Why are you talking about image processing ? The guy you’re talking to isn’t

measurablefunc · 2025-10-07T22:34:43 1759876483

What do you suppose "render" means?

bonoboTP · 2025-10-07T22:48:18 1759877298

The original comment I replied to said "You can navigate a website without visually decoding the image of a website." I replied that decoding is necessary to know where the elements will end up in a visual arrangement, because often that carries semantics. A label that is rendered next to another element can be crucial for understanding the functioning of the program. It's nontrivial just from the HTML or whatever tree structure where each element will appear in 2D after rendering.

measurablefunc · 2025-10-07T23:00:38 1759878038

2D rendering is not necessary for processing information by neural networks. In fact, the image is flattened into 1D array & loses the topological structure almost entirely b/c the topology is not relevant to the arithmetic performed by the network.

bonoboTP · 2025-10-07T23:39:11 1759880351

I'm talking about HTML (or other markup, in the form of text) vs image. That simply getting the markup as text tokens will be much harder to interpret since it's not clear where the elements will end up. I guess I can't make this any more clear.

ionwake · 2025-10-08T09:23:21 1759915401

The guy you are talking to is either an utter moron, severely autistic, or for some weird reason he is trolling ( it is a fresh account. I applaud you for trying to be kind and explain things to him, I personally would not have the patience.
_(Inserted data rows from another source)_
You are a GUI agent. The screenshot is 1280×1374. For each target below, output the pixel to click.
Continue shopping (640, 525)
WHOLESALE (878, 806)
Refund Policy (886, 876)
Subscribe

measurablefunc · 2025-10-08T18:29:10 1759948150

Calm down gramps, it's not good for the heart be angry all the time.

ionwake · 2025-10-09T12:07:20 1760011640

Im not angry, Im disappointed. People are going out of their way to help you understand a topic, and the best you can do is be patronising? It means you are over confident, ignorant, rude, slow to learn, disrespectful and I think ungrateful.

If you read through the thread - to me its apparent.

Even if you make burner accounts, this behaviour doesn't help one grow.

But hey gramps could be wrong eh

measurablefunc · 2025-10-09T22:54:49 1760050489

Relax buddy, it's not that serious.

ionwake · 2025-10-10T10:05:32 1760090732

Yeah you are right, sorry bro I didnt have enough coffee yesterday. My bad.

measurablefunc · 2025-10-10T16:26:31 1760113591

No one is perfect.

aidenn0 · 2025-10-07T22:33:37 1759876417

Reminds me of WALL-E where there is a keypad with a robot finger to press buttons on it.

CuriouslyC · 2025-10-07T20:50:11 1759870211

We're training natural language models to reason by emulating reasoning in natural language, so it's very on brand.

bonoboTP · 2025-10-07T21:19:13 1759871953

It's on the brand of stuff that works. Expert systems and formal symbolic if-else, rules based reasoning was tried, it failed. Real life is messy and fat-tailed.

CuriouslyC · 2025-10-07T21:54:04 1759874044

And yet we give agents deterministic tools to use rather than tell them to compute everything in model!

bonoboTP · 2025-10-07T22:02:20 1759874540

Yes, and here they also operate deterministic GUI tools. Thing is, many GUI programs are not designed so well. Their best interface and the only interface they were tested and designed for is the visual one.

ivape · 2025-10-07T21:57:32 1759874252

What you say is 100% true until it’s not. It seems like a weird thing to say (what I’m saying), but please consider we’re in a time period where everything we say is true, minute by minute, and no more. It could be the next version of this just works, and works really well.

wahnfrieden · 2025-10-07T20:47:44 1759870064

It's not about efficiency but access. Many services do not provide programmatic access.

golol · 2025-10-07T21:39:18 1759873158

If we could build mechanical horses they wiuld be absolutely amazing!